Soil microwave background retrieval and snow sensitivity from multi-frequency SAR observations over an agro-forested environment in northern Ontario

Abstract. Accurate retrieval of Snow Water Equivalent (SWE) using Synthetic Aperture Radar (SAR) requires effectively decoupling the signal contribution of the snowpack from that of the underlying soil. This study evaluates a multi-frequency soil parameter inversion methodology using Snow Microwave Radiative Transfer (SMRT) model in a temperate, agro-forested environment in Powassan, Ontario.

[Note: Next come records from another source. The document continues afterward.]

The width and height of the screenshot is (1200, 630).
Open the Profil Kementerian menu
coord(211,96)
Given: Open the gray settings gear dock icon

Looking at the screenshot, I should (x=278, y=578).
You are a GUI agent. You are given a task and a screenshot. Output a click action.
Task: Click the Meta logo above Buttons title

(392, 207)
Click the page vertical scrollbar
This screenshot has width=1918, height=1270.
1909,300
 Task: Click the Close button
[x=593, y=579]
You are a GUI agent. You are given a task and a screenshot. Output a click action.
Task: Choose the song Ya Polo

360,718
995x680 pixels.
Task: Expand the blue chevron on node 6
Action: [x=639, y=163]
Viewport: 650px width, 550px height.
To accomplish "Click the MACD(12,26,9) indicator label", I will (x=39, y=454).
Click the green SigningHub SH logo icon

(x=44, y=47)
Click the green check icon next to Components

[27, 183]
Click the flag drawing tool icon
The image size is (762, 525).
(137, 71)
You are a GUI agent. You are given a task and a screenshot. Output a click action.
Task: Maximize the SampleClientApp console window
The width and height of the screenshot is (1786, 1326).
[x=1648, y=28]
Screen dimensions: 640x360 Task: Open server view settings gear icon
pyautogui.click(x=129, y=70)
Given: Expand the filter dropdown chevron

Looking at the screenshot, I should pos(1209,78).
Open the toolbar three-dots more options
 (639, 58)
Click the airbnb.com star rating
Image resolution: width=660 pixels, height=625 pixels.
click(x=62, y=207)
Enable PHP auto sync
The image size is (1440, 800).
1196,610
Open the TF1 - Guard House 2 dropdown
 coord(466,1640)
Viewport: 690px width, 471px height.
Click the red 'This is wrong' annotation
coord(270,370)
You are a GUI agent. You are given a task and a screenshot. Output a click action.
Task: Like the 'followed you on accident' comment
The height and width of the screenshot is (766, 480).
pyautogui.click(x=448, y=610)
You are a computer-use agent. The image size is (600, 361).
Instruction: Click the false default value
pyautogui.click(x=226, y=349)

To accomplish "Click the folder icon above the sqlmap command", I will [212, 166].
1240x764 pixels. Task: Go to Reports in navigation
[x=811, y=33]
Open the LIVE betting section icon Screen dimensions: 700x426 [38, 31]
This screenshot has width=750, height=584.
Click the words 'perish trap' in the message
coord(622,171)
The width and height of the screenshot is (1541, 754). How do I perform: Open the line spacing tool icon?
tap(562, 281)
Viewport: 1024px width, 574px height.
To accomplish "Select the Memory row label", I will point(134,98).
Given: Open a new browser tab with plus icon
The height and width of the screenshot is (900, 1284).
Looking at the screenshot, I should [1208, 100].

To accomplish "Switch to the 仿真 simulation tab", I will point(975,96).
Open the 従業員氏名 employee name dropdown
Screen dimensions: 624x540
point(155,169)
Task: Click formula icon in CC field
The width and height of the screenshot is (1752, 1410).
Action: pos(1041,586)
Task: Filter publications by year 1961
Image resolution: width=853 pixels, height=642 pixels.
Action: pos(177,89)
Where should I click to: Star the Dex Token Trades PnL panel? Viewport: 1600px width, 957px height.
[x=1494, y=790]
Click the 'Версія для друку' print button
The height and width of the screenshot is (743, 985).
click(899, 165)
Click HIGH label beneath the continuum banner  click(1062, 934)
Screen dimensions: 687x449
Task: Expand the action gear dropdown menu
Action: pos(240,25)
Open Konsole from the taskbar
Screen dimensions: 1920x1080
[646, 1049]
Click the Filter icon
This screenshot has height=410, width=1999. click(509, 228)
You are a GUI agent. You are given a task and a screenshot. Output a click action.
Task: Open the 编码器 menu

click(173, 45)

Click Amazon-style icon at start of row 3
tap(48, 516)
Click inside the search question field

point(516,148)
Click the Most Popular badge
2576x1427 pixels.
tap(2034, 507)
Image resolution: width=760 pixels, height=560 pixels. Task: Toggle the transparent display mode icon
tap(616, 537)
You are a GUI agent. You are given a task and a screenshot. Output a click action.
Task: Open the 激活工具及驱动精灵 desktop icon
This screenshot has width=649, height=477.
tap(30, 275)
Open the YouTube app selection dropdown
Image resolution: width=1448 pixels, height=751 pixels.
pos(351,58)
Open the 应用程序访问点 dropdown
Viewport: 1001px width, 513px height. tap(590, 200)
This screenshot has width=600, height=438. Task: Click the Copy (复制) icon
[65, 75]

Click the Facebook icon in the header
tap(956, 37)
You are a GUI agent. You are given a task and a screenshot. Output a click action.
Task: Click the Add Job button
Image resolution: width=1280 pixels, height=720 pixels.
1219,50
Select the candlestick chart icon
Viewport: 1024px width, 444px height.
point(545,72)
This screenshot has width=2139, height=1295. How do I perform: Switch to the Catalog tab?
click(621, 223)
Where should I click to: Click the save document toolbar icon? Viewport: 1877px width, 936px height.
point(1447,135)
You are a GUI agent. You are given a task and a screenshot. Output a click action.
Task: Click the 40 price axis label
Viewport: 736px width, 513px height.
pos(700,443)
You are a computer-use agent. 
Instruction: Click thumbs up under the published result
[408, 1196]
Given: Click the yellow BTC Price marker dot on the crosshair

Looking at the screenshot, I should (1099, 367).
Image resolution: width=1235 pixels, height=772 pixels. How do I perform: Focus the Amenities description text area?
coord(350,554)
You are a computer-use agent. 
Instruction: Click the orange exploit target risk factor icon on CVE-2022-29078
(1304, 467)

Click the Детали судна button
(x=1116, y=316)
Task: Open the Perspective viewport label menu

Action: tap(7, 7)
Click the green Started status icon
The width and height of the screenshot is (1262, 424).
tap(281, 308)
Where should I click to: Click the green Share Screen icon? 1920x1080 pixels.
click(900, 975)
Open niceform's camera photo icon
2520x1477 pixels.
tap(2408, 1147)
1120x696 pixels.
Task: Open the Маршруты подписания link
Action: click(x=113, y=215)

Using multi-frequency observations from Cryospheric SAR (CryoSAR) (L-band), Radarsat Constellation Mission (RCM) (C-band), and TerraSAR-X (TSX) (X-band) acquired during the 2022/2023 winter season, soil roughness and permittivity were jointly inverted to reproduce observed backscatter. The inversion strategy, which optimizes a single time-invariant roughness per site alongside time-varying permittivity, achieved strong agreement between simulated and observed signals across frequencies (Global R² = 0.87, RMSE =1.25 dB). Sensitivity analyses reveal a clear frequency-dependant hierarchy of controls: surface roughness dominates L-band backscatter (particularly in VV polarization), soil permittivity governs C- and X-band responses, and extending the analysis to explicitly include snow properties shows that the dominant controls progressively shift to snow microstructure and depth toward Ku-band. Comparisons with in situ measurements indicate that inverted parameters represent effective values at the radar scale; specifically, inverted roughness differs from LiDAR-derived topography, suggesting the influence of basal snow layer properties. Despite complications arising from spatial heterogeneity of soil properties including freeze/thaw cycles, the results demonstrate the feasibility of retrieving soil background parameters to support future multi-frequency snow missions such as Terrestrial Snow Mass Mission (TSMM).